Food Supplements and Nutraceuticals: what they are and in what they differ
There is an idea, increasingly common, that tends to identify the two terms “Dietary Supplements” and “Nutraceuticals”, as if they were simply two different ways of describing the same product: a supplement to be included in our everyday diet.
Indeed, the use of powders, tablets and syrups, supplemented to our daily diet for the purpose of feeling better or aging better, is increasingly common, but is describing them indifferently as Food Supplements or Nutraceuticals really correct?
To understand this, let’s look at their definition together:
What are dietary supplements?
Dietary supplements are products of natural and/or synthetic origin (vitamins, antioxidants), used as supplementing substances to the normal diet, with the primary purpose of compensating for nutritional deficiencies induced by a poor diet or by the low presence of these substances in the foods we consume.
What are nutraceuticals?
Nutraceuticals can be regarded as nonspecific natural therapies used with the intent to promote general well-being, to control symptoms of various nonphysiological conditions, and to prevent chronicity of such processes. The philosophy behind nutraceuticals is therefore to focus on prevention, according to the saying of the Greek physician Hippocrates, the father of medicine, “let food be your medicine.”
The term “nutraceutical,” as is easy to imagine, combines the two words “nutritious” and “pharmaceutical”. It was coined in 1989 by Stephen De Felice, founder and president of the Foundation for Innovation in Medicine in Cranford USA, who indicated by the term nutraceutical “a food or part of a food that provides medical or health benefits, including the prevention and/or treatment of physiological dysfunction.”
In fact, nutraceutical is considered a dietary supplement, capable of treating the body and not simply providing it with additional nutrients.
We could define it as a subcategory of dietary supplements, with a facet closer to pharmacology than simply nutrition.
The category of nutraceuticals, is then in turn divided into other subcategories:
- Functional foods, which include whole and functionalised foods as well as enriched or enhanced dietary components that can, when taken consistently with the normal diet, reduce the risk of chronic diseases and provide a health benefit.

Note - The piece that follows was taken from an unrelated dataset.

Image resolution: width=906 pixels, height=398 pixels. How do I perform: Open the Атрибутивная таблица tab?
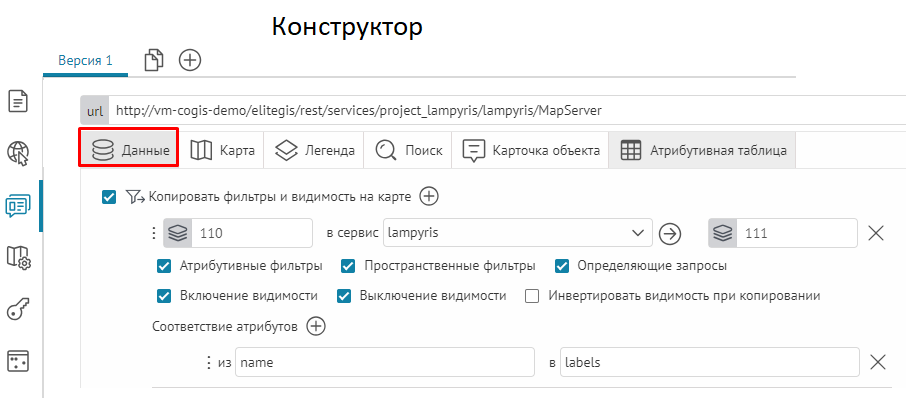[702, 151]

- Medicinal foods, formulated instead to be consumed or administered under the supervision of a medical specialist, employed for the specific dietary management of a disease or condition with specific nutritional requirements.
Potential health benefits
In recent years, nutraceuticals have attracted considerable interest for their nutritional and therapeutic effects, while maintaining a very high degree of safety for the consumer/patient given also their presence as “traditional” approaches already in the oldest medicines (Chinese, Indian, South American, African…) and based mainly on herbal products.
Nutraceuticals can be used to improve health, prevent chronic diseases, postpone the aging process, and increase life expectancy.
These products are considered healthy sources for the prevention of life-threatening diseases such as diabetes, kidney and gastrointestinal disorders, and various infections.
They are also able to act positively on diseases related to oxidative stress, including allergies, Alzheimer’s disease, cardiovascular disease, cancer, eye diseases, Parkinson’s disease, and obesity.